Oh, it could be worse. In France a psychiatrist was convicted of murder when her patient killed someone weeks after she saw him.

Anonymous said...


I thought Holmes psychiatrist did express concerns but was blown off. Sorry, I don't have a link.

Anyway, all these laws are going to keep people away from treatment who need it. You think anyone is going to seek help if they think something they say might be misconstrued as as threat and lead them to being involuntarily committed?

And the folks who do have bad feelings certainly aren't going to share them.

I mean, providers like yourself are understandably going to CYA to avoid getting sued and when it doubt, will report a patient.

Way to go politicians for stigmatizing a group of people like the Muslims were after 9-11. And it is a true bipartisan effort.


ClinkShrink said...

Auughhhh....I just wrote a post-length comment here and Blogger ate it. Stupid blogger. It was brilliant too, ya know, like the fish that got away...

In a nutshell:

We can't plead out of the SAFE act reporting requirement by claiming incompetence to predict dangerousness. It's not totally true (no we're not 100% but we're not as horrible as all that in the short term. We're actually quite good at predicting safety) and we do it all the time. Inpatient docs predict dangerousness (or safety) when they make a decision to discharge someone. ER docs predict risk when they decide to admit or discharge someone.

Even people with no clinical training whatsover predict risk when a commissioner sets bail or a parole board cuts loose a felon or a judge decides to give someone probation rather than incarceration.

If non-clinicians routinely assess risk, then psychiatrists really can't plead incompetence.

The other trick with NY (and I don't practice there, so correct me if I'm wrong) is that their Tarasoff duty isn't really a duty---warnings are permitted by not required. The statute explicitly states there is no obligation for a clinician to breach confidentiality to carry out a warning. So I think in a way the SAFE act seemed to be a way to rehabilitate a lax Tarasoff requirement. That's just my take on it, I could be wrong.

So the concern about a capricious risk assessment by a nervous CYA-oriented therapist is also addressed in the act, by the fact that the law mandates that the clinician first report (ie consult) with another clinician.

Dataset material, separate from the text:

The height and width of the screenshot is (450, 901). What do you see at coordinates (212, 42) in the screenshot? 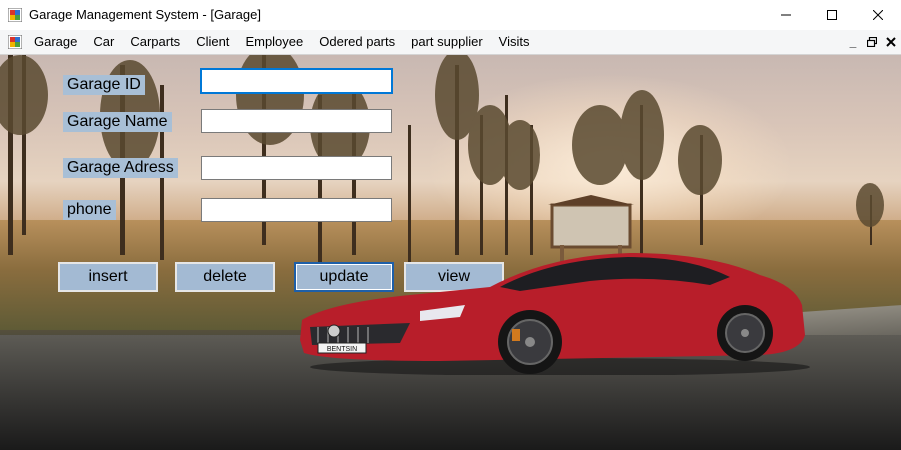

If and only if the second clinician agrees does the patient gets put on the 'do not buy a gun' list. No clinical information is turned over, and after five years it gets destroyed. And the patient can petition to have it removed.

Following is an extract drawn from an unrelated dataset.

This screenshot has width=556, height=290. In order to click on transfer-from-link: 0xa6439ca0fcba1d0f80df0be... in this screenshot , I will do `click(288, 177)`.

In other words, I don't think it's as horrible as it could have been and there's a chance it may actually do some good. I'm sure we're going to see worse.

Simple Citizen said...

ClinkShrink - Not only are you intelligent but also quite humorous.

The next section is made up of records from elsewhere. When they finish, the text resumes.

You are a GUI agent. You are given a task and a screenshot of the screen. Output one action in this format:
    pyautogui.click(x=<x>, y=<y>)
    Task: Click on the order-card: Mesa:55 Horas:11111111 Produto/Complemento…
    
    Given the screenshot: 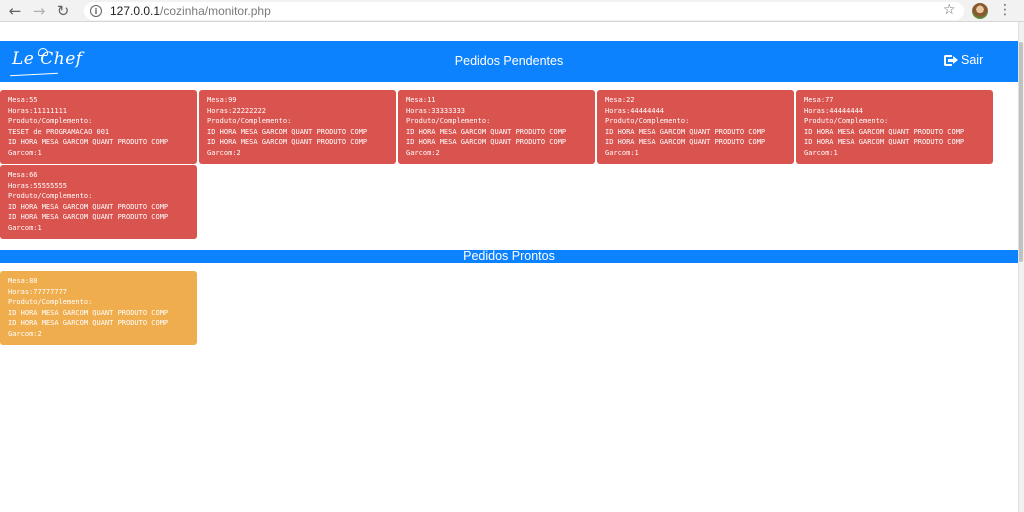 What is the action you would take?
    pyautogui.click(x=98, y=127)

Well said. I know we make judgment calls all the time. We have to. Everyone does.

(I guess that maybe the underlying issue is how often psychiatry is mocked or shunned as a lower level of medicine - until someone with mental illness makes national news for some tragedy. Then we become these all knowing sages who could prevent all violence and should be obligated to do so by law.)

FYI - Blogger seems to eat a lot of comments. Any idea how to fix that?